## Instructions for the task
In the interview text, what does Lene say most people who have children would call their children?

## Text for analysis
=-=-=

Lene: But anyway, so meta modernism started as an art movement as well. And is now being developed by many people. The values, yes, they are modern, the ones that you mentioned there. And then you talked about the condition. And that’s the nihilism and the irony. And you suffer as a human being if you’re expected to not connect deeply, emotionally with anything that has significance and that you cannot have anything of absolute value in your life. Our brains are not built for that. And our emotional systems are not built for that. So we’re going to be anxious and frustrated and angry and afraid and depressed if we cannot have something in our life that is sacred, not necessarily in a standard religious pre-modern meaning of that word, but there has to be something in our life that you simply cannot take that away from me.
Lene: And I think most people have children, I’m not one of them, but most people who have children would say, my children are sacred. Don’t touch my children. And for others, it’s, don’t touch my prophet. Don’t make a drawing of him and definitely do not make a mocking drawing of him. Do not make fun of like sacred texts. Do not make fun of my democracy, my freedoms, my human rights.
Lene: And so if we cannot have something in our life that is sacred and people just keep mocking it, then we suffer as individuals. And then there’s the stance that you mentioned. I think that woke and wokeism is actually a very important concept, but like any ideology or any concept that claims to or wants and claims a monopoly on how we see the world, it won’t work. It’s like if everything has to be conservative, it doesn’t work. If everything has to be socialist, it doesn’t work. If everything has to be the market, it doesn’t work. So if wokeness becomes defining for everything, it’s just going to ruin everything. Like if the market becomes defining for everything, it’s going to ruin everything.

=-=-=

Stored entries:

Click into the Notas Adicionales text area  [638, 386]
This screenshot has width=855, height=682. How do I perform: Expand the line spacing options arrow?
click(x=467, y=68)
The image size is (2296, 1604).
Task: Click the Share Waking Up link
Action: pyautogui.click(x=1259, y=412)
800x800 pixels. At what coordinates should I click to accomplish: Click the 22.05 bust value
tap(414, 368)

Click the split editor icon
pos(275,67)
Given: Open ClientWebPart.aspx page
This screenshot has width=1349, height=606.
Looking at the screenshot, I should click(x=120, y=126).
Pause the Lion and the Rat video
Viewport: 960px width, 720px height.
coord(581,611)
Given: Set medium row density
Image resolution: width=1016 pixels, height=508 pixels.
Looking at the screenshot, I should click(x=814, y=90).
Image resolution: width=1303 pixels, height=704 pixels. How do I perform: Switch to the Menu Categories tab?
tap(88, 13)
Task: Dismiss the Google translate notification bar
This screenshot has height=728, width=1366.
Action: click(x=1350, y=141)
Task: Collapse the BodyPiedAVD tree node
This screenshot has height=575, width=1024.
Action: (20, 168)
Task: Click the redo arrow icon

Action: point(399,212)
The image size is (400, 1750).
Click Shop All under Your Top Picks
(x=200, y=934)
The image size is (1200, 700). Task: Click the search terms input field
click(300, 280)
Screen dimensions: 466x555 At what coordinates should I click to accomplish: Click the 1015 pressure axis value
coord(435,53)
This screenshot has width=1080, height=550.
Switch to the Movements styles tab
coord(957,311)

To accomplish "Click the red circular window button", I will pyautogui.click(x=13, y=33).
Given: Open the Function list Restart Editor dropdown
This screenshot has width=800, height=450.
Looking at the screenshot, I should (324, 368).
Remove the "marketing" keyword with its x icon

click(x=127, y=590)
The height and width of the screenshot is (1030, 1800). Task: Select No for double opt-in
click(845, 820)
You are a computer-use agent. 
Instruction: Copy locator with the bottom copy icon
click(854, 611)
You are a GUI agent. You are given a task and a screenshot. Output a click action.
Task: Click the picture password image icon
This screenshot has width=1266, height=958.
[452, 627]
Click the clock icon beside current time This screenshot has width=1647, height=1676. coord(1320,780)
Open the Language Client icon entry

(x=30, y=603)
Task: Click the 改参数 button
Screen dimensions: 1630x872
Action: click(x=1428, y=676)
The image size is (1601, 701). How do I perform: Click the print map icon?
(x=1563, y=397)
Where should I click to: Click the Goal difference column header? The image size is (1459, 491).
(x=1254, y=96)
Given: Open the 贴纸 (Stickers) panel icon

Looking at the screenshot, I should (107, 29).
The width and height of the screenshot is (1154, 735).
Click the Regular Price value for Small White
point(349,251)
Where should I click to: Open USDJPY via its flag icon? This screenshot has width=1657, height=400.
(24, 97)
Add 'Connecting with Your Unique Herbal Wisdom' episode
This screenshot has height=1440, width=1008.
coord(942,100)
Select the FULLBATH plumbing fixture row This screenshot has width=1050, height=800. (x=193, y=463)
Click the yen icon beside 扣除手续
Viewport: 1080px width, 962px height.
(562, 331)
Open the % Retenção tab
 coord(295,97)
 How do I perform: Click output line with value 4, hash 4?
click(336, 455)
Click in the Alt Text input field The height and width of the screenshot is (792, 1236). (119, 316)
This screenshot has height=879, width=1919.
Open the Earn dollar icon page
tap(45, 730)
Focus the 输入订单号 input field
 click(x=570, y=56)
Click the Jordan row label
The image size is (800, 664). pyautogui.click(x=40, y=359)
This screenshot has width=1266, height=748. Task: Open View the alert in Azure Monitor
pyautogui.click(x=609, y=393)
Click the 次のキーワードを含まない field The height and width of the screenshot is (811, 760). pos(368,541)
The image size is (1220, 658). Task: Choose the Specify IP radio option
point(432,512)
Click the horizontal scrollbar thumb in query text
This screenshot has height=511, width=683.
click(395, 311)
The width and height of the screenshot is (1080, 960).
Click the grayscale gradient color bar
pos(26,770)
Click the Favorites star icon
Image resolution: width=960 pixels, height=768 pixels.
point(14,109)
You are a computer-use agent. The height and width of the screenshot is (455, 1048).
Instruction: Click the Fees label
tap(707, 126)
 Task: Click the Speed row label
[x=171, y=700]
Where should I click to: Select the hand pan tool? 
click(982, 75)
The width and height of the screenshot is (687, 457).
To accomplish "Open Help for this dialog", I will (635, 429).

=-=-=

## Task solution
Sacred.